---- Aangeleverde tekst
Landbouwinkomens herstellen zich na jaar met torenhoge productiekosten

Het gaat de goede kant uit met de inkomens in de landbouw. Zo blijkt uit de eerste ramingen van statistiekbureau Statbel. Nu de torenhoge productiekosten van 2022 over hun piek zijn, is de toegevoegde waarde, de totale opbrengst zonder directe kosten van het productieproces, met bijna 50 procent gestegen. Toch varieert de situatie sterk afhankelijk van iemands specialisatie. Met name voor graanproducenten was het een moeilijk jaar.

15 december 2023  – Laatst bijgewerkt om 15 december 2023 18:55 Ruben De Keyzer

De hele sector produceerde in 2023 niet veel meer dan het jaar ervoor (+1,6%). Maar dankzij de lagere productiekosten, konden landbouwers meer overhouden aan hun werk. Concreet daalde het intermediair verbruik met 8,6 procent. Met dat intermediair gebruik wordt de waarde van alle goederen en diensten bedoeld die als input voor de productie worden gebruikt en buiten de regionale hoeve aangekocht worden. De landbouw sluit dus het jaar af met een netto toegevoegde waarde van bijna 3 miljard euro, ruim het dubbele van vijf jaar geleden.

cea_2023_1_g1_nl

Graantelers kunnen helaas niet in het geluk delen. Hun productiekosten daalden met een kwart tegenover 2022 (-25,4%), maar de waarde van het graan nam een gelijkaardige duik (-22,4%). De grotere oogst (+4%) compenseert de prijsdaling niet.

Nijverheidsgewassen

Bij nijverheidsgewassen zoals vlas, suikerbiet en cichorei zien we het omgekeerde. Daar werd aanzienlijk minder geproduceerd (-7,5%), maar er werd aan een hogere prijs verkocht (+8,6%). Vooral de suikerbietteelt profiteert sinds de vorige oogst van een recordsuikermarkt. Het suikerbietenareaal is tussen 2022 en 2023 zelf met 5,7 procent gestegen.

Dat het totale productievolume van nijverheidsgewassen toch gedaald is, valt onder andere te wijten aan de slechte resultaten van de vlasteelt. Net als bij de teelt van suikerbieten en de cichorei, werden textielvezels laat ingezaaid, omwille van een koud en regenachtig begin van de lente. De droogte van juni, gevolgd door de regen van deze zomer heeft geleid tot een daling van de opbrengt van vlasvezel en een veel slechtere strokwaliteit.
--------
- [Opdrachten]:
A. Met hoeveel procent daalde volgens de tekst over de landbouwinkomens het intermediair verbruik in 2023?
B. Ga verder met de tekst over de landbouwinkomens en begin direct na de laatste zin.
---- Aangeleverde gegevens
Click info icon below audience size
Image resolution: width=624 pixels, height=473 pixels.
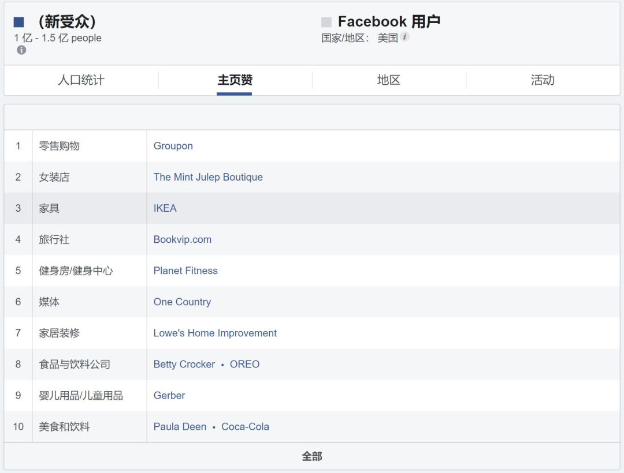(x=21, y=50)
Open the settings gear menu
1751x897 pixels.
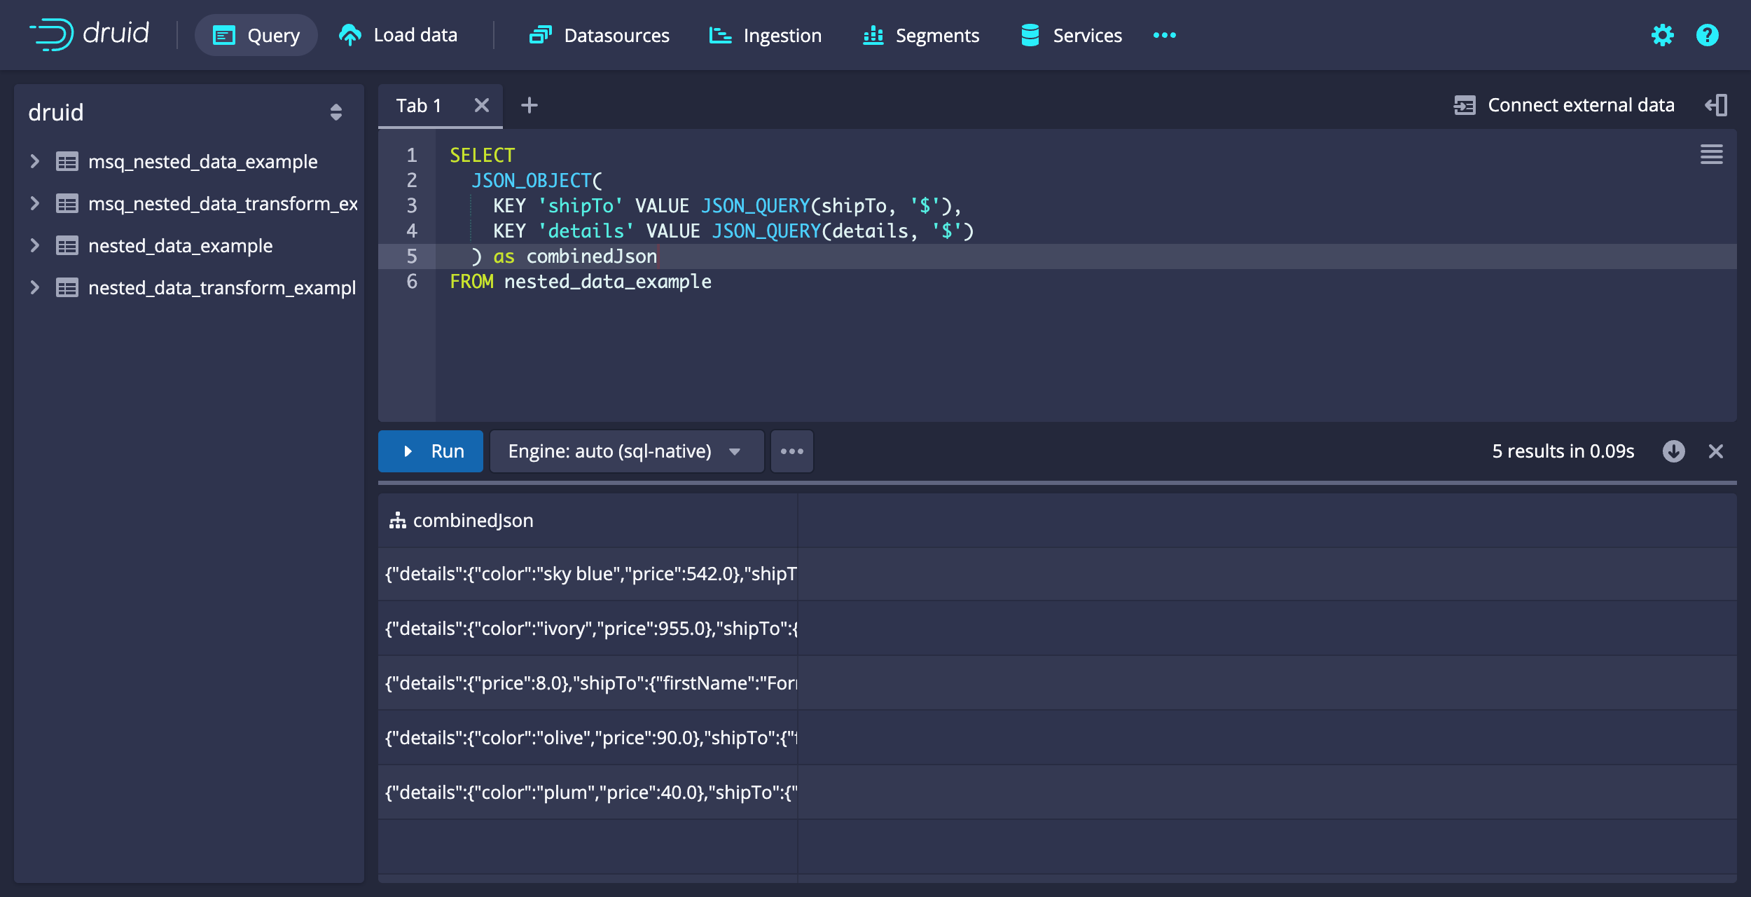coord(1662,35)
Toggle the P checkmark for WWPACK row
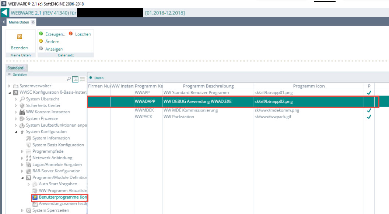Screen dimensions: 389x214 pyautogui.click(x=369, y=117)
--------
---- Aangeleverde gegevens
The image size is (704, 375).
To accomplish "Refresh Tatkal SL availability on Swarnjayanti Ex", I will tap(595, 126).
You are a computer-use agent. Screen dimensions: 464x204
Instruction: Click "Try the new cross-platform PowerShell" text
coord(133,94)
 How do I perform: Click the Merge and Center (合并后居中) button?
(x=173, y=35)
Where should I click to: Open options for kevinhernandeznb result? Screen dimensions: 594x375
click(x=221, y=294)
--------
- [Antwoorden]:
A. Met 8,6 procent.

B.
cea_2023_1_g2_nl

Natte aardappelen

De aardappeltelers zullen zich 2023 nog lang blijven herinneren. Wie de afgelopen maanden al eens uit het raam heeft gekeken, weet waarom. De regen van deze zomer heeft zich deze herfst voortgezet. Het planten moest worden uitgesteld, al zijn de weersomstandigheden tijdens de groeifase gunstig geweest voor de ontwikkeling van de knol. Het leek dus toch even goed te komen, maar vanaf midden oktober viel er een overvloed aan regen. Velden oogsten werd heel wat moeilijker, in sommige gevallen onmogelijk. De dramatische situatie in de Westhoek werd zelfs een hoofditem in de reguliere pers.

De opbrengstschattingen moesten dus naar beneden worden bijgesteld ten opzichte van de oorspronkelijke schattingen van oktober. Gezien de toename van de beplante oppervlakte en de hogere opbrengst dan het afgelopen droge jaar, wordt geschat dat het productievolume uiteindelijk met 9,5 procent is gestegen. De productiewaarde van aardappelen zal met 27,8 procent stijgen, gezien de producentenprijzen voor aardappelen op contractbasis sterk gestegen zijn.

Fruit

Fruittelers boeren over het algemeen goed. Wat appelen betreft kende Europa een lagere productie. Zeker in concurrentieland Polen was er een tegenvallende oogst, wat zeker heeft geholpen voor de prijszetting voor Vlaamse boeren. De middenprijs voor de jonagoldappel schommelt dit jaar tussen de 60 en de 80 cent, aanzienlijk beter dan de povere veilingprijs van 30 cent vorig jaar.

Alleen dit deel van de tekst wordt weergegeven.